*Stated exercise 1*
Answer these questions using the Capriles passage below.
(a) How old is Capriles?
(b) What does the first homemade banner that Capriles reads aloud say?
(c) How many schools does his team aim to repair in the next twelve months?
*Stated exercise 2*
Retype the part of the Capriles passage that begins with the words containing "Slowly, Capriles makes" and ends with "of their schools.".

### Extract ###

We hear a helicopter pass overhead. For a moment, the students pause and their eyes go wide as it dawns on them that it must be the governor. A few minutes later, Capriles jogs through the school’s entrance and the students erupt with screams. The thirty-seven-year-old leader of Miranda is wearing a blue baseball cap, oxford shirt, and sweatpants. You can see the sweat on his face and shirt, as if he has run all the way from his office to the school’s front steps. In fact, you might mistake him for the school’s gym teacher rather than the governor of Venezuela’s most politically important state and, by many people’s reckoning, the man most likely to challenge Chávez for the presidency.

Slowly, Capriles makes his way through the crowd to the podium in front. He begins by pointing to homemade banners hoisted up by parents in the back of the room and reading them aloud. One sign reads, “Our Schools Are Falling Down”; another says, “Governor, Our Children Need New Schools, Too.” The children of these parents aren’t attending the newly renovated school in Pedro Gual. The parents have traveled from other parts of Miranda to bring their concerns directly to the governor. Capriles asks them to tell him about the condition of their schools.

His manner of speaking is as informal as his clothes. He says his goal is to help every single school in the state of Miranda. In the next twelve months, his team is aiming to repair 166 schools and build 14 new schools, followed by 40 more in the next four years. More than 150,000 new book bags have been handed out. He asks one of the schoolboys in the crowd to come up front and show him his book bag. Capriles reaches in and pulls out several books. “Arithmetic. Science … but no politics,” he says as he looks at each of the books, and
the crowd laughs. Capriles’s joke is also his message: he won’t practice President Chávez’s divisive brand of politics; his is an inclusive style that is unconcerned with whom you have supported in the past. “I don’t care what political party you are from,” he says. To make his point, he tells a story about a day laborer he met recently. Recounting their conversation, Capriles says, “The man told me, ‘I love Chávez, but I love you, too.’ I said, ‘That’s okay. Sometimes a man falls in love with two or three women or a woman falls in love with two or three men. It’s all right—it’s part of life.’ ” As if on cue, an older woman in the back can’t resist any longer. She pushes her way through the raucous crowd, comes up to the podium, and says she must kiss him. Beaming, Capriles is happy to oblige.

### Dataset ###

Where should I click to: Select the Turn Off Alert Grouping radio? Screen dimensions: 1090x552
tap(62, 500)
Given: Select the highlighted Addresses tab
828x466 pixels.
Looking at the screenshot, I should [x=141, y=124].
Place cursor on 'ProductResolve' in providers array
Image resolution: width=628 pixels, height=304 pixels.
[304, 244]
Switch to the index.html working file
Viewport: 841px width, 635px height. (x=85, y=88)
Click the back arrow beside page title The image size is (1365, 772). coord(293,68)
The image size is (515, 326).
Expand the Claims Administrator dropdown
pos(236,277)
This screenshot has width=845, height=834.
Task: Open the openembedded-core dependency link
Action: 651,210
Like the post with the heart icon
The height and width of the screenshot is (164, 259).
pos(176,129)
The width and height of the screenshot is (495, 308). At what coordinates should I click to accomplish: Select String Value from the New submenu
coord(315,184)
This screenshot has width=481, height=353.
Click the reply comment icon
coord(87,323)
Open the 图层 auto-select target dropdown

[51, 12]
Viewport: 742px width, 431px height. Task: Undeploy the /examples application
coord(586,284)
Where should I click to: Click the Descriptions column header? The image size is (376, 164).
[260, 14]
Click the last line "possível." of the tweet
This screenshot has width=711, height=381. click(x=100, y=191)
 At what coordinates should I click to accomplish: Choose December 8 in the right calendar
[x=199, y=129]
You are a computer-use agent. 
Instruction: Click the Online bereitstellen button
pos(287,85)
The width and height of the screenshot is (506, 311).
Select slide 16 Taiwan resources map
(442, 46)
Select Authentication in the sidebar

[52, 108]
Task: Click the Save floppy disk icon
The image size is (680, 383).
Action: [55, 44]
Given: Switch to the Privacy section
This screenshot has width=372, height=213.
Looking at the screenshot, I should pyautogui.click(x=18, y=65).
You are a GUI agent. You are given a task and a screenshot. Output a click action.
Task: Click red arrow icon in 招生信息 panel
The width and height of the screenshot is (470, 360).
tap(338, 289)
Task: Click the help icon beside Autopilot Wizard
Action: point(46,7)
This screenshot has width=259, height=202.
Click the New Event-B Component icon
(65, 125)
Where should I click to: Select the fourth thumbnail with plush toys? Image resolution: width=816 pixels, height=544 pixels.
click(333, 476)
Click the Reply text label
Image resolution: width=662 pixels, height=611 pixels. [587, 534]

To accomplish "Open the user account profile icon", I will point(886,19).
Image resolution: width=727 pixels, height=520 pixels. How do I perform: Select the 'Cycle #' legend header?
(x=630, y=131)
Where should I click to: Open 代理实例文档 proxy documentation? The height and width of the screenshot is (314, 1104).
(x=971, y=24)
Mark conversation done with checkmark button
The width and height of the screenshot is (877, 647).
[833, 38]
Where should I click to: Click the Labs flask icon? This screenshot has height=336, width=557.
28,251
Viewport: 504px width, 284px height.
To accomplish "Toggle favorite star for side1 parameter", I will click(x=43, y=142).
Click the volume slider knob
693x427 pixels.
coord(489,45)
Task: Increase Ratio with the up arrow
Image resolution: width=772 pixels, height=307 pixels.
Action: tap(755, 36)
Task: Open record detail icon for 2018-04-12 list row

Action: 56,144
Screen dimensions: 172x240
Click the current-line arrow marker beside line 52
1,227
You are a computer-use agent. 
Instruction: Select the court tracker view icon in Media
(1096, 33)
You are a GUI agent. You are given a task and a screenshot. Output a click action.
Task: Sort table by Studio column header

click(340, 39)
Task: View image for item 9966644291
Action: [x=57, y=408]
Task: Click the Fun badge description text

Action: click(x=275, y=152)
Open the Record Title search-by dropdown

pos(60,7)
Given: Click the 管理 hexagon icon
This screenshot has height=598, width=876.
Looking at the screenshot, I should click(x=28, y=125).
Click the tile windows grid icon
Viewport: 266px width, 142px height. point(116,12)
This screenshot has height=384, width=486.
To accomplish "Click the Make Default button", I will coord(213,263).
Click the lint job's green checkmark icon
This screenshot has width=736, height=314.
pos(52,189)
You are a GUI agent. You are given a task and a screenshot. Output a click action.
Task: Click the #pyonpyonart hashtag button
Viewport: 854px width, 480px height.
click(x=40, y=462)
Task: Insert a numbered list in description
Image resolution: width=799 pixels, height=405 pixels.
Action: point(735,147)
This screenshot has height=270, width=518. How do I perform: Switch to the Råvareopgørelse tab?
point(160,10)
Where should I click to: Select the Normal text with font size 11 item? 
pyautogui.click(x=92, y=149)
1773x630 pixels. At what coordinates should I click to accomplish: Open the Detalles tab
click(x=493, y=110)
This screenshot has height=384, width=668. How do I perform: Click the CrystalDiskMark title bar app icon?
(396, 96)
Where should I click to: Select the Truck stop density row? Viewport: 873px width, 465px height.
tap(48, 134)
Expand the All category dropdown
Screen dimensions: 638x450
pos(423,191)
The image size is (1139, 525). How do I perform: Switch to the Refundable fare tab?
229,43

###

*Task answer 1*
(a) He is thirty-seven.
(b) "Our Schools Are Falling Down"
(c) 166 schools

*Task answer 2*
Slowly, Capriles makes his way through the crowd to the podium in front. He begins by pointing to homemade banners hoisted up by parents in the back of the room and reading them aloud. One sign reads, “Our Schools Are Falling Down”; another says, “Governor, Our Children Need New Schools, Too.” The children of these parents aren’t attending the newly renovated school in Pedro Gual. The parents have traveled from other parts of Miranda to bring their concerns directly to the governor. Capriles asks them to tell him about the condition of their schools.